In addition to state bond measures 1A, 3, 10 and 12 (that’ll add billions of dollars to California’s budget deficit) and tax increase measures from both the city of Santa Monica and Santa Monica College, there’s also Los Angeles County Measure R on November’s ballot for local voters to ponder.
If approved by a two-thirds vote, Measure R would raise Los Angeles County’s sales tax from 8.25 cents to 8.75 cents per every dollar. Money collected would go to the Metropolitan Transportation Authority (Metro) for a long list of transit projects, including completion of the Exposition Light Rail line into Santa Monica and the Westside Metro Rail (Purple Line) extension from Wilshire Boulevard and Western Avenue to Westwood Village to service Century City and Westwood/UCLA. Years from now and with another future funding scheme, the “Subway to the Sea” could eventually reach Ocean Avenue.
According to Metro’s glossy, color booklet just mailed to L.A. County residents, Measure R could raise “$40 billion for congestion relief projects.”
Over its 30-year life span (depending on the state of the economy and consumer spending), about 65 percent of the revenue would be used to expand the county’s bus and rail systems, while 35 percent would be earmarked for highways, streets and, potentially, bikeways and sidewalks. Metro cautiously notes, “Measure R will not fully fund all projects.”

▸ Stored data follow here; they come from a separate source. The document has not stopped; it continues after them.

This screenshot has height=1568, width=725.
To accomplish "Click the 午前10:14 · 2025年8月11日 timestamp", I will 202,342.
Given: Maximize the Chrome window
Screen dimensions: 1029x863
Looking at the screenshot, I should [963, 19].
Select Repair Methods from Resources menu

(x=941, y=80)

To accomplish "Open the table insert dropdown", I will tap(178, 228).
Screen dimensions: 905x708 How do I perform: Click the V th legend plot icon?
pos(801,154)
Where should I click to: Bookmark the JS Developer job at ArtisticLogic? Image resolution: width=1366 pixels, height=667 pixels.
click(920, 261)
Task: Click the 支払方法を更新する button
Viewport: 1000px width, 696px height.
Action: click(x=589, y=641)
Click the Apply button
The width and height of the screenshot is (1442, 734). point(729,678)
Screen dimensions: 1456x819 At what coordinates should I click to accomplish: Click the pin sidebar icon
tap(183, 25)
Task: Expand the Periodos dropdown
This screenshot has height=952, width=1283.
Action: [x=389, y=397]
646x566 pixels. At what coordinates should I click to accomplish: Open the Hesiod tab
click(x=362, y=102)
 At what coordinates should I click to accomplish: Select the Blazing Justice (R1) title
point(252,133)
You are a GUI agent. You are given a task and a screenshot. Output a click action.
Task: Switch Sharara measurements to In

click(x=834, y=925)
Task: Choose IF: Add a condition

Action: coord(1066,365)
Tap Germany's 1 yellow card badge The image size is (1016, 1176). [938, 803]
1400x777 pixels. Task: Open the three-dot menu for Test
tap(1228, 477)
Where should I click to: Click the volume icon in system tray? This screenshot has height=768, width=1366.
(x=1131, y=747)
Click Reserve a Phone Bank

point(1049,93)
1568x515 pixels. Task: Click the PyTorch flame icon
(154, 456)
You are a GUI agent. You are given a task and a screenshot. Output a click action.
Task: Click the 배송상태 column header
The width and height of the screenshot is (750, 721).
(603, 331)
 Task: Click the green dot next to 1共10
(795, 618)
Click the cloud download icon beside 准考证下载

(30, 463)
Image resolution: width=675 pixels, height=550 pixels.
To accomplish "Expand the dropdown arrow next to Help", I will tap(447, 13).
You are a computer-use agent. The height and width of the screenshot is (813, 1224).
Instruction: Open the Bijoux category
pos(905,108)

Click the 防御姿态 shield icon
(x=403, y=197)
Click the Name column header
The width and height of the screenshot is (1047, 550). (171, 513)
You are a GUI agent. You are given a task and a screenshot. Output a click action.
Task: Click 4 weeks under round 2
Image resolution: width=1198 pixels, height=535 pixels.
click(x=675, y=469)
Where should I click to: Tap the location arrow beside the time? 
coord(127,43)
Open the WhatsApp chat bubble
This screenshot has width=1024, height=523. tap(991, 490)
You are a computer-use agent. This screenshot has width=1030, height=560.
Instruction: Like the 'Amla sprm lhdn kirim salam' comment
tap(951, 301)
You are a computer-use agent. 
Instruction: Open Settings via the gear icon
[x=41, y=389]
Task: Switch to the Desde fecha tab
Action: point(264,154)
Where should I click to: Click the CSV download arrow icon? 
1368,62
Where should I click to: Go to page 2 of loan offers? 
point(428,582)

R is not the magic pill for traffic woes. It’ll take years for projects to begin construction let alone start operation. Even more problematic is that monies generated will partially pay for infrastructure that may or may not reduce traffic congestion.
It’s also possible that tax revenues may go to projects in other parts of the county such as the San Gabriel Valley Gold Line extension, or run short of money, leaving projects in limbo and awaiting Metro’s next sales tax hike.
I admit there’s a need for more mass transit, but this funding is another regressive taxing scheme that overly burdens the poor. With property adjacent to transit routes jumping in value, how about special taxing districts? Bonds? And private/public partnerships like both the railroads and London Underground have in England, instead?
Heck, Measure R wouldn’t even be necessary if our elected representatives, like our Assemblywoman Julia Brownley and the rest of the Legislature, didn’t keep ripping off gas tax money from transportation funds to “fix” shortfalls in the state budget. Me? I’m fed up with “robbing Peter to pay Paul” crap. Voting for any Metro transit tax scheme just gives clueless politicians the green light to keep on stealing transportation funds and dipping into our wallets.
If R wins, 1.5 percent of local sales taxes would go to Metro. “Taxpayers in our county already pay the second-highest tax rate in California, behind only Alameda County,” L.A. County Supervisor Don Knabe told the Daily Breeze (6-30-08). Metro’s proposed increase would unfairly push our local tax rate even higher. “This tax increase, at this time, is an unnecessary burden on residents,” Knabe said.
Metro claims, “Measure R would cost residents an average of $25 per person each year.” It would add an extra $125 in sales taxes on the purchase of a $25,000 car in the county.
R is the third half-penny sales tax increase for Metro. L.A. County’s sales tax already includes two previous half-cent levies approved by voters in 1980 and 1990 that paid for buses, construction of the Red Line subway and some light rail lines.
Meanwhile, Metro and its transit supporters are spending millions of dollars to pass this measure. One of those supporters is former Mayor, Councilman and former Santa Monica for Renters’ Rights Co-Chair Denny Zane. Zane is executive director of Move L..A., the Subway to the Sea Coalition and is the man behind the Los Angeles County Transportation Funding Collaborative — the nonprofit that pushed for a half-cent sales tax levy at its regional transit funding conference last January.
All this is mind-boggling when you consider that the Zane and his SMRR-controlled City Council have for decades — and still are — doing everything they can to slow and gridlock traffic while trying to force Santa Monicans out of personal vehicles and onto busses or bicycles. I guess social engineers never fade away, they just go on to bigger, and in the case of Zane, more profitable causes.
Zane’s firm, Urban Dimensions, runs and manages political campaigns. Coincidentally, “Mr. Taxman” Zane has a $60-grand annual contract with Santa Monica College and currently runs Measure AA, SMC’s $295-million bond proposal. He’s also a signatory on the ballot argument for Measure SM which would expand the 10 percent Santa Monica Utility Users tax. Zane’s paid involvement with R is unknown.
On a totally different track, St. Anne’s School at 2015 Colorado Ave. celebrated its 100th birthday last weekend. Congratulations on a century of quality Catholic education. Party on!